Swizzle! :: EW’s Nightlife Guide

Swizzle!

 

Call Security!
A sober look at barroom bouncing
By Dante Zu”iga-West

Picture Jerry Springer episodes mixed with the fascinating objectivity of Animal Planet, add the potential of personal harm to the viewer, combine this with alcohol and bring a mouthpiece. That’s bouncing.  

Rob Jubber, bouncer at Jameson’s

It’s a bit like being a big brother, a scary uncle and a mercenary all in one. It’s not a dream job, but it’s not a bad job either if you know what you’re doing. I did it cause I was a broke-ass writer and I really needed the money. Everyone’s got their reasons. 

Bouncing is a strange line of work to find yourself in. A lot of the time it finds you. My buddy Solomon (former bouncer at Peabody’s) once got a job by accident, sitting at the bar drinking a beer and re-reading his favorite book. A drunk guy was getting out of hand and making some women uncomfortable. The bartender went to the kitchen to tell the owner, and returned to find the drunk guy unconscious on the floor and Solomon still sitting quietly with the beer, reading his book. I guess you could call that an interview. 

I got lucky. I ended up catching my first shifts by way of affiliation with Ajarn Mike Walrath’s Big Foot Gym, the Muay Thai kickboxing school where I am an instructor. All the instructors there are really nice but kind of scary. It would totally suck for a normal sober person to have to fight with any of them, let alone a drunkard. None of us are big scary Neanderthal-looking fools either. We just know how to conduct ourselves in a rumble.   

Presentation is key. No one likes to be treated sourly when and where they go to drink. As Khun Kru Nate Sutterfield (bouncer at Jameson’s) said to me, “I just try to smile at people, even if I‘m having a bad day.” It helps to have manners; you aren’t going to win yourself any points on the job being a jerk to patrons ” patrons whose safety is always your primary concern.

 In the profession of bouncing one usually must hold credentials in private security. An unarmed security course is an education in both law and protocol regarding the protection of patrons and the dispatching of perpetrators. Everything from handling a “suspect” to body language is covered.

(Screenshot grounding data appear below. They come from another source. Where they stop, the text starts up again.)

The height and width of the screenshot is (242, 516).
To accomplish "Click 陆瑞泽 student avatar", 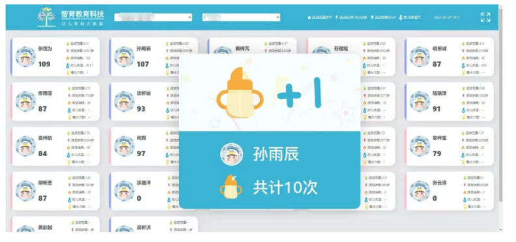I will point(420,101).
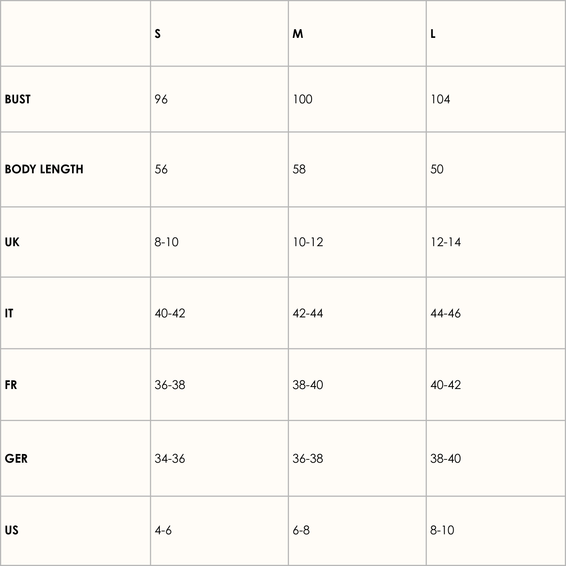This screenshot has height=566, width=566.
Task: Click the M size column header
Action: [298, 34]
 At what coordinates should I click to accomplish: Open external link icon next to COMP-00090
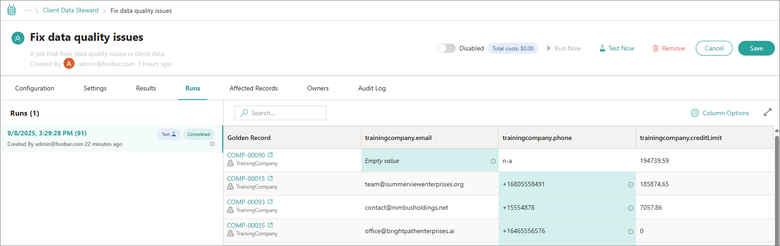(x=270, y=155)
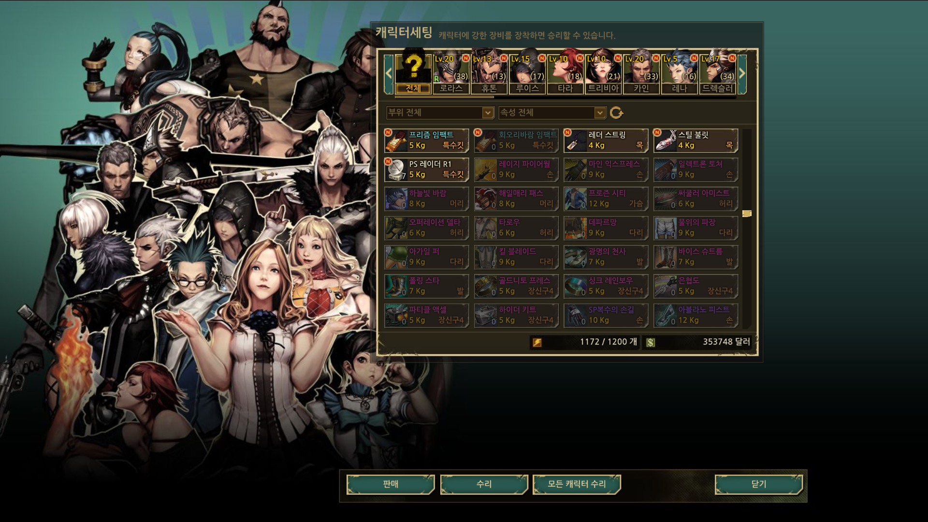Image resolution: width=928 pixels, height=522 pixels.
Task: Click the item list scrollbar handle
Action: [747, 214]
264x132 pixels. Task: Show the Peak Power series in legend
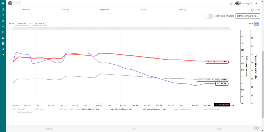coord(63,109)
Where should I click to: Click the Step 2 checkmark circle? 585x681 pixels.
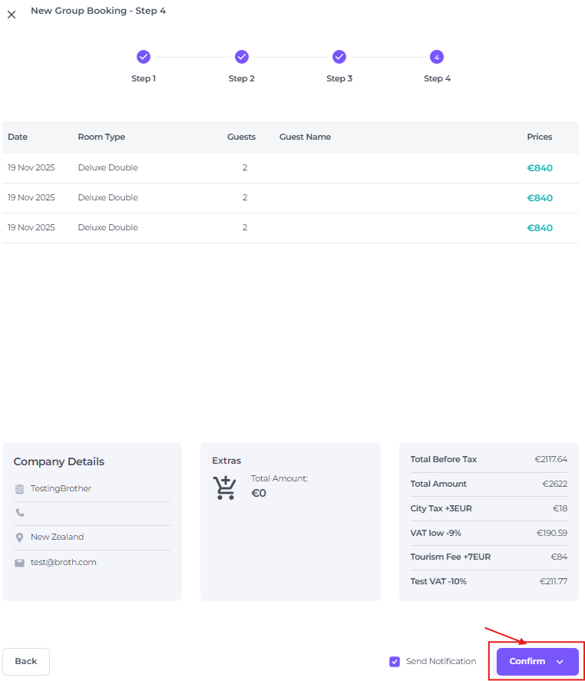coord(242,57)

Contrary to popular belief, most bouncers don’t want to scrap. Chances are, that guy who just carded you at the door would much rather sit down and chat with you about your day at work than have to choke out a local ruffian who thinks he can do anything he wants once booze hits his bloodstream. However, shit happens, and as the bouncer you are the one expected to deal with it. 

Hyper-vigilance is a must. A bouncer is human ” no matter how spooky he may look, he probably likes music and socializing as much as the next man. When the liquor is flowing and the music is bumpin’ it can be easy to get distracted by the pleasant lull of a happening drinking hole. As a bouncer, this lull is your worst enemy. You could find yourself in a throwdown with more than one guy in a matter of seconds. Anything could happen, and when it does happen it happens suddenly. You could get shot, stabbed, knocked out, centipeded (stomped out by many feet) or all of the above. You learn to put that reality in the back of your mind and just act. You have to act; if you hesitate, you’re in trouble. You must possess genuine courage. 

Even though most confrontations I encountered were with very drunk people who give the bouncer the advantage of being the sober and trained one, unknown variables can tilt the scales. I once was confronting a very drunk college kid on the outskirts of a gated patio when his buddy inside attacked both me and the head of security from behind. We tossed them out, but the kid and his friend came back to beef four times that night, with more people to back them up every time they returned. They got the worst of each exchange but it still sucked to deal with. Like I said, you have to be ready for anything.   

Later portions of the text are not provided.